New late payment regulations to come into force
On 6 April 2017 new rules will come into force that will require Limited Liability Partnerships (LLPs) and medium and large companies to publish reports on their payment practices.
The Limited Liability Partnerships (Reporting on Payment Practices and Performance) Regulations 2017 and The Reporting on Payment Practices and Performance Regulation 2017 will require these businesses to report specific information online every six months.
While the new rules come into effect this April, they will apply to financial years beginning on or after that date, meaning that many businesses will need to ensure their systems are changed so they can record and report the required payment information.
The Department for Business, Energy and Industrial Strategy (BEIS) has issued guidance, entitled Business payment practices and performance: reporting requirements, which lays out how and when businesses should report their practices.
According to this document the earliest reports will be required from businesses with periods beginning from 6 April and the first significant volume will be from those with a 30 June year end.
In particular, the new reporting requirements will be placed on companies that have been formed and registered under the Companies Act 2006 (or previous legislation) and LLPs registered under the Limited Liability Partnerships Act 2000, which exceed two or more of the following on their last two balance sheet dates:
- £36 million annual turnover
- £18 million balance sheet total
- 250 employees.
Any business incorporated outside the UK, including companies registered under the Companies Act but not formed under the Companies Act, is not required to report.

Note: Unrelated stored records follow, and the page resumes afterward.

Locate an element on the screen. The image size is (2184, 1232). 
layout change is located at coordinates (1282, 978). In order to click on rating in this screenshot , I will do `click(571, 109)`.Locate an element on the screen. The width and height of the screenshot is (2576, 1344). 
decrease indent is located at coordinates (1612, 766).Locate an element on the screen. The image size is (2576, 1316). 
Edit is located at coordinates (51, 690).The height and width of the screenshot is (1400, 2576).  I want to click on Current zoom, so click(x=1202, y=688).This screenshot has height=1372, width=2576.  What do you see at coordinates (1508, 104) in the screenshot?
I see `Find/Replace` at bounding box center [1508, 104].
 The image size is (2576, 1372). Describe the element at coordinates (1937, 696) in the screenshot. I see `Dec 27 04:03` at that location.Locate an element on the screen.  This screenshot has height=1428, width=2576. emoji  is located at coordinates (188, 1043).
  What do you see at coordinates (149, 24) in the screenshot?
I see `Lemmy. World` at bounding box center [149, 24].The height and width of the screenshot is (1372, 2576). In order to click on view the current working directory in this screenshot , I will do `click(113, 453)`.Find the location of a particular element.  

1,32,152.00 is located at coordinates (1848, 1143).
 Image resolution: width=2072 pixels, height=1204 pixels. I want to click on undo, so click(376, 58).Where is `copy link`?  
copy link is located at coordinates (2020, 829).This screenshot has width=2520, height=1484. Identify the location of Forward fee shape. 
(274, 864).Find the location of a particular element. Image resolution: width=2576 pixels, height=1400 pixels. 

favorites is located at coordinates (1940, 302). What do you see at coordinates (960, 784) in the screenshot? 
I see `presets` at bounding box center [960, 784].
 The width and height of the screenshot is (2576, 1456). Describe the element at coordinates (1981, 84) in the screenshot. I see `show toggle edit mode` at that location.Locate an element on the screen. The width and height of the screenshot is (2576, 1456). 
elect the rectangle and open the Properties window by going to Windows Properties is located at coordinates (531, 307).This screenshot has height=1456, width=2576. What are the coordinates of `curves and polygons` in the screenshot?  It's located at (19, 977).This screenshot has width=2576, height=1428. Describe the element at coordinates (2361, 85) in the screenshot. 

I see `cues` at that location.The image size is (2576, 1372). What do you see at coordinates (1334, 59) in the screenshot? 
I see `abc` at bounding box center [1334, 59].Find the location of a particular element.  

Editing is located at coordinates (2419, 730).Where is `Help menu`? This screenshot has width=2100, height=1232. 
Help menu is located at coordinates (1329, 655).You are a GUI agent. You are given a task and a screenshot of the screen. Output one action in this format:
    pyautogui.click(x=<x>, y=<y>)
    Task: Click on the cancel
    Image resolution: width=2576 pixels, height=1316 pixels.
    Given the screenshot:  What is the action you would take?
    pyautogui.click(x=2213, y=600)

Under the rules, businesses will only be required to report on qualifying contracts. In order to qualify, a contract must fall under all of the following criteria:
- It is between two (or more) businesses
- It has a significant connection with the United Kingdom
- It is for goods, services or intangible property, including intellectual property
- It is not for financial services.
Once a qualified contract is identified the business must report:
- the business’ standard payment terms, which must include:
- the standard contractual length of time for payment of invoices
- maximum contractual payment period
- any changes to the standard payment terms in the reporting period
- how suppliers have been notified or consulted on these changes
- the business’ process for resolving disputes related to payment
- the average number of days taken to make payments in the reporting period
- the percentage of payments made within the reporting period which were paid
- in 30 days or fewer
- between 31 and 60 days
- 61 days or longer.
- the percentage of payments due within the reporting period which were not paid within agreed terms.
They must also report whether:
- suppliers are offered e-invoicing
- supply chain finance is available to suppliers
- the business’ practices and policies cover deducting sums from payments as a charge for remaining on a supplier’s list, and whether they have done this in the reporting period
- the business is a member of a payment code, and the name of the code.
Failure to meet the reporting requirements is a criminal offence and every director of the company or designated member of an LLP could be found liable.